THE PROBLEM: Your answer must be the full set of records, repeated exactly.
*** RECORDS PROVIDED ***
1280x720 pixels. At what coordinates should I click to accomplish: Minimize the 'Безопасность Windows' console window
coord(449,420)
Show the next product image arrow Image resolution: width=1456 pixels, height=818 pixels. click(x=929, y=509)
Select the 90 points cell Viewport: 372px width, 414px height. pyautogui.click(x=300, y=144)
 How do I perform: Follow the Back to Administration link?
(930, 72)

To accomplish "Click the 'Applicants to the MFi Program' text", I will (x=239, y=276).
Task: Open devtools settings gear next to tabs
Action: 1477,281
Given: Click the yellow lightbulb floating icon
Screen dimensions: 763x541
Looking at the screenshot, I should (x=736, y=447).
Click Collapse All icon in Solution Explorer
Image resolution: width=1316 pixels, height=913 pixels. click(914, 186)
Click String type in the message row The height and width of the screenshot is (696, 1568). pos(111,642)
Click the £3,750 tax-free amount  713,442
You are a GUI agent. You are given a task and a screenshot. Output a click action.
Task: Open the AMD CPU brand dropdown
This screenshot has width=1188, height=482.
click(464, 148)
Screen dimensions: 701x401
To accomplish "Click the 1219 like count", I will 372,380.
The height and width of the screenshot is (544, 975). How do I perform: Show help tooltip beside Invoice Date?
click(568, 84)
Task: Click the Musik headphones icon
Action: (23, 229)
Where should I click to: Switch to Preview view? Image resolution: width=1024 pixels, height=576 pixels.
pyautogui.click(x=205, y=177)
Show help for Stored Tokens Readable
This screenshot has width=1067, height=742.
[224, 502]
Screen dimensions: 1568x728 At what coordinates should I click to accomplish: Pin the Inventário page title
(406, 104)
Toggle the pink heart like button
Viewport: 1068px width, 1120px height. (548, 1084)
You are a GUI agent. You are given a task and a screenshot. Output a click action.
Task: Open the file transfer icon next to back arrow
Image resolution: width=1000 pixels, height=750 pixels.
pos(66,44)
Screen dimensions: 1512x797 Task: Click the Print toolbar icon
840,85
*** End of RECORDS PROVIDED ***
ANSWER SPACE:
1280x720 pixels. At what coordinates should I click to accomplish: Minimize the 'Безопасность Windows' console window
coord(449,420)
Show the next product image arrow Image resolution: width=1456 pixels, height=818 pixels. click(x=929, y=509)
Select the 90 points cell Viewport: 372px width, 414px height. pyautogui.click(x=300, y=144)
 How do I perform: Follow the Back to Administration link?
(930, 72)

To accomplish "Click the 'Applicants to the MFi Program' text", I will (x=239, y=276).
Task: Open devtools settings gear next to tabs
Action: 1477,281
Given: Click the yellow lightbulb floating icon
Screen dimensions: 763x541
Looking at the screenshot, I should (x=736, y=447).
Click Collapse All icon in Solution Explorer
Image resolution: width=1316 pixels, height=913 pixels. click(914, 186)
Click String type in the message row The height and width of the screenshot is (696, 1568). pos(111,642)
Click the £3,750 tax-free amount  713,442
You are a GUI agent. You are given a task and a screenshot. Output a click action.
Task: Open the AMD CPU brand dropdown
This screenshot has width=1188, height=482.
click(464, 148)
Screen dimensions: 701x401
To accomplish "Click the 1219 like count", I will 372,380.
The height and width of the screenshot is (544, 975). How do I perform: Show help tooltip beside Invoice Date?
click(568, 84)
Task: Click the Musik headphones icon
Action: (23, 229)
Where should I click to: Switch to Preview view? Image resolution: width=1024 pixels, height=576 pixels.
pyautogui.click(x=205, y=177)
Show help for Stored Tokens Readable
This screenshot has width=1067, height=742.
[224, 502]
Screen dimensions: 1568x728 At what coordinates should I click to accomplish: Pin the Inventário page title
(406, 104)
Toggle the pink heart like button
Viewport: 1068px width, 1120px height. (548, 1084)
You are a GUI agent. You are given a task and a screenshot. Output a click action.
Task: Open the file transfer icon next to back arrow
Image resolution: width=1000 pixels, height=750 pixels.
pos(66,44)
Screen dimensions: 1512x797 Task: Click the Print toolbar icon
840,85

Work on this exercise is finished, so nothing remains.